Sonic/Inspire Brands
"We hadn’t eaten dinner yet, and there was a Sonic on the way."

When I was about 12 years old, my mom, my sister and I were making our way to an event and weren’t in the best part of town. We hadn’t eaten dinner yet, and there was a Sonic on the way. So, mom pulled our blue Datsun 3-speed into the bay and pushed the red button. The order was placed, and I waited with anticipation for the deliciousness of a Number 2 with mustard and a side of tater tots.
 
Out of the corner of my eye I saw someone ambling over to our car. My mom saw him too. Now, as a Father of 3, I realize her hesitation, but then I wondered at the emotion that felt like fear emanating from her as she watched him.
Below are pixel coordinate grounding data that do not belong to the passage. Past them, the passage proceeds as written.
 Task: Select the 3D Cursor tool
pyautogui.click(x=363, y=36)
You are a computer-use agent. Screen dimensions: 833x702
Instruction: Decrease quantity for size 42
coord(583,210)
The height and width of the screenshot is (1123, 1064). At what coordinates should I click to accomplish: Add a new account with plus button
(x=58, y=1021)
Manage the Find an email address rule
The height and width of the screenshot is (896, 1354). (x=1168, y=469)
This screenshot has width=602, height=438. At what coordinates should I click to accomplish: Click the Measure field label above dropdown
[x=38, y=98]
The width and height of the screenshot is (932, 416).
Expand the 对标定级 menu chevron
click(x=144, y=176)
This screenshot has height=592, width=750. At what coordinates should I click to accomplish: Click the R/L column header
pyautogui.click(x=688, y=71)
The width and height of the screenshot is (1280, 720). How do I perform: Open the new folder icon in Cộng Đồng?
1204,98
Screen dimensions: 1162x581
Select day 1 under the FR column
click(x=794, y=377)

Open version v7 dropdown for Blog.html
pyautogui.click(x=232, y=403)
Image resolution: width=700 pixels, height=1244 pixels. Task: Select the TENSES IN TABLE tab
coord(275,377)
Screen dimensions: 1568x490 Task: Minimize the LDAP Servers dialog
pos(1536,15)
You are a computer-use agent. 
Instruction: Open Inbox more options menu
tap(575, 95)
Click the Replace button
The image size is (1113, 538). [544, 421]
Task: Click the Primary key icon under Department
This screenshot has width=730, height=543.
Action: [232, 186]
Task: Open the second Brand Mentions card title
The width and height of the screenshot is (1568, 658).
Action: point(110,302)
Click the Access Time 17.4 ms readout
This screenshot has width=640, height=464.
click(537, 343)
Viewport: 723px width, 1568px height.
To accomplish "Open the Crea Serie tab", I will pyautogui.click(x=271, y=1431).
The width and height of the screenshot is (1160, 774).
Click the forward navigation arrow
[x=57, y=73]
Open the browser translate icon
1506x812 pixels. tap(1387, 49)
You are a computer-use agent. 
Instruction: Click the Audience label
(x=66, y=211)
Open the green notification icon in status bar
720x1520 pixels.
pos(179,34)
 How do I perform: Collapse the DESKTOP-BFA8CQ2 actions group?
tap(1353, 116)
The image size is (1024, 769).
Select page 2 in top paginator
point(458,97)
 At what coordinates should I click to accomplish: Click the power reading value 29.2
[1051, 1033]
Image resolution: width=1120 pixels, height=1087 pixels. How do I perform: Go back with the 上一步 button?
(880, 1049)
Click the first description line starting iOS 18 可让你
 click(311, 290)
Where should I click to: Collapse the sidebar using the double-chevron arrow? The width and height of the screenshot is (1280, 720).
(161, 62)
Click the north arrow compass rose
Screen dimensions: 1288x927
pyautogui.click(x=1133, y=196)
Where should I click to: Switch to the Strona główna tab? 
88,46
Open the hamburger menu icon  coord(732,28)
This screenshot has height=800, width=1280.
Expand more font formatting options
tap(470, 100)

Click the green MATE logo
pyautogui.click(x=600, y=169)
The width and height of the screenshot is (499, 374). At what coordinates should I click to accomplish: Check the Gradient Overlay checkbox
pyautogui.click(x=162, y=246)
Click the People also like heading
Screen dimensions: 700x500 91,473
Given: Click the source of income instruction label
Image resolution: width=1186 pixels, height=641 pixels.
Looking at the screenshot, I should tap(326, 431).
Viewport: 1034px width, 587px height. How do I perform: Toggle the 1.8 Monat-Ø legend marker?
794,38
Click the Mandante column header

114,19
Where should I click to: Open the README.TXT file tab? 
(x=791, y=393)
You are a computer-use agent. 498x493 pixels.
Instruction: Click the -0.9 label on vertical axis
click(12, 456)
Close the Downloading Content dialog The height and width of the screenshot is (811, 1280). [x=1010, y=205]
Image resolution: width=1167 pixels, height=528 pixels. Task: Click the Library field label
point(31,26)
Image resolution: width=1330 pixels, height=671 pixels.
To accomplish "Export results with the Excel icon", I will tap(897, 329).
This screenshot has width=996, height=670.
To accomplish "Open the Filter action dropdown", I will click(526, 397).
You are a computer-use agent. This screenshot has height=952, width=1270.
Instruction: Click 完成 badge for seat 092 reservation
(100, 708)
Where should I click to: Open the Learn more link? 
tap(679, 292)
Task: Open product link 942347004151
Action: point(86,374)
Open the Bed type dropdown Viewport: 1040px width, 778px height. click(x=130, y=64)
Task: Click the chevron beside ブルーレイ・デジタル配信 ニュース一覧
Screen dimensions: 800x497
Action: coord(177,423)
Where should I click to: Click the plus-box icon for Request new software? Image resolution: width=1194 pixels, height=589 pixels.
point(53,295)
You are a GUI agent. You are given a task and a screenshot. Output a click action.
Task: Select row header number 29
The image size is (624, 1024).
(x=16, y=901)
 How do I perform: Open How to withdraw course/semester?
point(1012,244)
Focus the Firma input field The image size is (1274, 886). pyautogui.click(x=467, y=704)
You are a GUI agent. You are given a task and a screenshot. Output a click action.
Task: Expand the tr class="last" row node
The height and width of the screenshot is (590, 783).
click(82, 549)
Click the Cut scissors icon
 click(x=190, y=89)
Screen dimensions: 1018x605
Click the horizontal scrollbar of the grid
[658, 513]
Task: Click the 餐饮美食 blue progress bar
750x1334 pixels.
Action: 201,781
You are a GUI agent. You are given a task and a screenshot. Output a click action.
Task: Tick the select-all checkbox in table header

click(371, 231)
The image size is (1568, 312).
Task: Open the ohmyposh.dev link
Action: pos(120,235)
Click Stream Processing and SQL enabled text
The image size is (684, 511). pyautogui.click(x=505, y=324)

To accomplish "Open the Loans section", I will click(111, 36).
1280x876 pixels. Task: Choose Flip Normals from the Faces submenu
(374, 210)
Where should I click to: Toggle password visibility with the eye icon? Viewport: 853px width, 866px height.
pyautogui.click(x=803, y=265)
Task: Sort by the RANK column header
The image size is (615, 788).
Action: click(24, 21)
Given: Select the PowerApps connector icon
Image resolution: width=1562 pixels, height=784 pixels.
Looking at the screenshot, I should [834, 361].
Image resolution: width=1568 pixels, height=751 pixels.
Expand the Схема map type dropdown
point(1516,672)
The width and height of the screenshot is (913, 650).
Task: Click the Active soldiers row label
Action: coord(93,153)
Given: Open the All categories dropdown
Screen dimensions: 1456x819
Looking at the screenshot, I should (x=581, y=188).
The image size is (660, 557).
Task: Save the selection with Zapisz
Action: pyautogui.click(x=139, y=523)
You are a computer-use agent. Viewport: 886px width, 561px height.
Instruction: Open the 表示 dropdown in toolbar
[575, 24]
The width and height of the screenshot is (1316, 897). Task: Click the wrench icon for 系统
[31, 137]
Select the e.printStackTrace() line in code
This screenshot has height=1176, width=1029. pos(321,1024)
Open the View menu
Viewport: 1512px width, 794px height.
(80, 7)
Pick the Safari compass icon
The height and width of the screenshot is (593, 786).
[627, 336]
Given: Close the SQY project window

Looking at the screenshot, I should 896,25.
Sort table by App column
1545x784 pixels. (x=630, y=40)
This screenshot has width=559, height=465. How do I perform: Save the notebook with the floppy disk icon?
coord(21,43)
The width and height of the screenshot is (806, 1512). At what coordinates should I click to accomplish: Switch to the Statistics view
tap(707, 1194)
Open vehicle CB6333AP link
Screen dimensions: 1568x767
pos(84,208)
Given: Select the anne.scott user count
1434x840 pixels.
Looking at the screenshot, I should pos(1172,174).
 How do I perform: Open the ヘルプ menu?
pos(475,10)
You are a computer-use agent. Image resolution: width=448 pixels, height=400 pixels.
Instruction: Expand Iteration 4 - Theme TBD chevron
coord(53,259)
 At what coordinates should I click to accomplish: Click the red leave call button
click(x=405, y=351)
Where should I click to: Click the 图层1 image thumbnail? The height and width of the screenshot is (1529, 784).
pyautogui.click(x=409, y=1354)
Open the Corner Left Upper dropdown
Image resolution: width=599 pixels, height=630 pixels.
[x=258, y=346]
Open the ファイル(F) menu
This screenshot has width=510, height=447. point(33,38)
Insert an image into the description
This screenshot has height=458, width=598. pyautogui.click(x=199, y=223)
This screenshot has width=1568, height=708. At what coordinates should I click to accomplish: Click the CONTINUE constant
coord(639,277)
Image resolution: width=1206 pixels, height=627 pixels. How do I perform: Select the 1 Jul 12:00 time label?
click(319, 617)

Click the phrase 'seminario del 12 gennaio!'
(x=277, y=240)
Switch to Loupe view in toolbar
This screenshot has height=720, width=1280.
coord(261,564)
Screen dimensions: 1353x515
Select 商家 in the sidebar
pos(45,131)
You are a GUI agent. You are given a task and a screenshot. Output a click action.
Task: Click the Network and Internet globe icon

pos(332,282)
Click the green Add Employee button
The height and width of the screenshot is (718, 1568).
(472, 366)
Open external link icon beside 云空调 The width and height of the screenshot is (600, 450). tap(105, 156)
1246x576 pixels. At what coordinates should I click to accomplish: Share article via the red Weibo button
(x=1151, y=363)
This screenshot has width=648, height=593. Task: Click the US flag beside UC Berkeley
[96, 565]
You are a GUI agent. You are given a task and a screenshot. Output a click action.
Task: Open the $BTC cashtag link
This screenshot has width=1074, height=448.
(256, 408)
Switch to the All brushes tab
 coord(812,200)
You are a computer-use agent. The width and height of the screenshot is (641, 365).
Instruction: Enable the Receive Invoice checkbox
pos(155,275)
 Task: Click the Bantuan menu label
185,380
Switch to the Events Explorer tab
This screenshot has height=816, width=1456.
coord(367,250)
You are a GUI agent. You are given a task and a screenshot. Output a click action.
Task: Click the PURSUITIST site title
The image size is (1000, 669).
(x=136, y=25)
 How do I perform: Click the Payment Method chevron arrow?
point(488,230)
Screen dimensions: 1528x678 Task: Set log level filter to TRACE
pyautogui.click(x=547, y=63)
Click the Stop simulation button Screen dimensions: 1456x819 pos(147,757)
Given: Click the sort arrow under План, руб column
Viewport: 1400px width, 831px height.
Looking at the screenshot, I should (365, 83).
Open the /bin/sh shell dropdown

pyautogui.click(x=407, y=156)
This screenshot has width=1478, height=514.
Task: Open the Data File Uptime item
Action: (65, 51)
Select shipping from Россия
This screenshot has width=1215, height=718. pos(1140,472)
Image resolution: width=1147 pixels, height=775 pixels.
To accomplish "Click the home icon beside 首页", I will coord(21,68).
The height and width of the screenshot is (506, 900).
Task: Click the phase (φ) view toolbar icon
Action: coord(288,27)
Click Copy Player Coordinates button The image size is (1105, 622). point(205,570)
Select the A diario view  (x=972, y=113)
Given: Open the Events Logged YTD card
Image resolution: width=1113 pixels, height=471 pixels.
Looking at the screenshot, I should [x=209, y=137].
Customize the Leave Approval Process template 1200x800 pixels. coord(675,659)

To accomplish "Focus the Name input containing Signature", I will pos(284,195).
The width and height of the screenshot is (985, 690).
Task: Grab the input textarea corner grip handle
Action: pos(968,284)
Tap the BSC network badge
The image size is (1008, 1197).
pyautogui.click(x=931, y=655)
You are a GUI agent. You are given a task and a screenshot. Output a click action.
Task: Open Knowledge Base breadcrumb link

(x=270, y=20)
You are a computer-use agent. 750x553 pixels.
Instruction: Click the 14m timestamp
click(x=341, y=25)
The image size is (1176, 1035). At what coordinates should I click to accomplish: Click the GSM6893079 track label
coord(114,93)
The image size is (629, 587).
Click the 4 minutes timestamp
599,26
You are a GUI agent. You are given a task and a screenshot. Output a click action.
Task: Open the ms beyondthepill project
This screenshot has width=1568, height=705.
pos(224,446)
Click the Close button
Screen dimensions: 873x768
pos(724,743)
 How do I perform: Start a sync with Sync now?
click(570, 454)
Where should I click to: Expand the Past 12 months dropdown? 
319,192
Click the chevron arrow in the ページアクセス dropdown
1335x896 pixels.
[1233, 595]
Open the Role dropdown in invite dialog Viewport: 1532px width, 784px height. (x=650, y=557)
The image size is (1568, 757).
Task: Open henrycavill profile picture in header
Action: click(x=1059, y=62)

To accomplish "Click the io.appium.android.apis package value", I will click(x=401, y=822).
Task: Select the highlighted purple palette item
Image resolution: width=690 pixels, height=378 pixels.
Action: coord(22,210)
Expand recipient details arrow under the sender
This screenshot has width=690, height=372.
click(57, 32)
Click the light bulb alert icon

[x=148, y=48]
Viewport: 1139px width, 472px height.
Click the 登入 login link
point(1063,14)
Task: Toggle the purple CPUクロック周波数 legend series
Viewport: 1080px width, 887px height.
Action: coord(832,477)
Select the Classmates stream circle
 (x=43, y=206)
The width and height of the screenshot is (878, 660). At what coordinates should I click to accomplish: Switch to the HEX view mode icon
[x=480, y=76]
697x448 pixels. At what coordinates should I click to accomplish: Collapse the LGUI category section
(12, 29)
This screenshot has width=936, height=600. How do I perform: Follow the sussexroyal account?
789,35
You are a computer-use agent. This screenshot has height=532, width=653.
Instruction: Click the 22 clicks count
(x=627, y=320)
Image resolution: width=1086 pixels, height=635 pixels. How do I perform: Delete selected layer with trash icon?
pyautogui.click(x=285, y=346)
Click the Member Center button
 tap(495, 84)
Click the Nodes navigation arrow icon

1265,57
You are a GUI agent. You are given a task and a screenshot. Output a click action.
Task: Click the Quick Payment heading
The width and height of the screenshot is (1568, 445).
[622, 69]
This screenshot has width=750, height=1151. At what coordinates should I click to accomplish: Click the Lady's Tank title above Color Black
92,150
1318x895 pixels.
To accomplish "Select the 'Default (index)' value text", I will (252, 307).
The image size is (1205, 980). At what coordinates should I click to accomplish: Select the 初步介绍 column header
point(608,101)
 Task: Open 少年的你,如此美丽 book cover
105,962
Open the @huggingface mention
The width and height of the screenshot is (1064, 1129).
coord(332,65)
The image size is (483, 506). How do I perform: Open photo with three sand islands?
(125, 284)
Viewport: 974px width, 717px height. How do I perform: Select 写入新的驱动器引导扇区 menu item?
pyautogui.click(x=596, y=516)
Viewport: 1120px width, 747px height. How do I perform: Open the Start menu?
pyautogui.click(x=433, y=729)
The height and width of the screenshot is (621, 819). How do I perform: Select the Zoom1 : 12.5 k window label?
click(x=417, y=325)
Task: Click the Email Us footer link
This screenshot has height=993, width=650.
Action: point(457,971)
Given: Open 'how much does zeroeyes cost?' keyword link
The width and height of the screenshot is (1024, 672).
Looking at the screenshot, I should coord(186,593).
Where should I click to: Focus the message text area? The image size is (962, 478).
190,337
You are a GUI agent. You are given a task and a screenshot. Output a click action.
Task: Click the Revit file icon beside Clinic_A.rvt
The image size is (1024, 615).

She’d traveled the world by this point and had been in much more dangerous places and spaces, so I recognize her mother’s protective instinct.
 
Cognizant her children were watching, she barely rolled the window down.
“Yes? Do you need something.”
“Well, I haven’t really eaten anything today. Do you think you could order me something?”
 
She pushed the red button again.
 
When the Number 2 with mustard arrived, so did another white Sonic bag. This time, mom rolled the window down and handed it to him. And for a reason I didn’t understand, I sat in the backseat of that little blue Datsun 3-speed with tears of an emotion I couldn’t name rolling down my cheeks.
 
In the way things from childhood mark you for reasons you can’t altogether explain, that marked me. I was converted in that moment to the fact that needs exist in our broken world and we were put here to meet them.
 
I’ve been arguing in this space for the necessity of conversion in your life.
First to God.
Second to people.
 
But there is a third—what I experienced in that blue Datsun. There are needs in the world and we are put here to meet them.
 
What gets in the way of us doing this?
Of seeing the needs of the people around us as a part of our life’s purpose?

Our imagination.
 
Jesus told a story (see Luke 12) about a man who amassed wealth. His response to his wealth problem was to build bigger barns, not meet more needs.
 
Jesus told a story (see Luke 10) about two religious leaders who walked past a hurting, needy man, refusing to see him because it 'wasn’t their problem,' while a Samaritan, hated by that culture, stopped and cared for needs out of his own account.
 
Why did Jesus tell these kinds of stories? To convert our imagination.
 
In the parable of the barns the man could only see himself.
In the parable of the Good Samaritan, religious people could only see their purity and comfort.
Neither could see other people.
 
The conclusion? It’s hard to see the needs of others while we’re inside our own story.
 
As Americans, most of our story is shaped by the market. It’s captured the American imagination. Needs are met when payment is rendered. Business is a valid form of need meeting, but is only the beginning. The market is not the full story. This serves as an example. If the story we are in is fundamentally economic or social or political, our imagination will act accordingly.
 
The market tells us we are here to accumulate.
Society tells us we are here to advocate.
Politics tells us we are here to legislate.
 
Those say something, they just aren’t the entire story. Why allow our imagination to be captured by a small story?
 
The story Jesus comes to tell is God’s story of redemptive love. Love—Trinitarian, holy delight—is the story of God. And the love of God always moves outward to meet needs by starting where people are.
 
How do we know? God sends Jesus into the world. 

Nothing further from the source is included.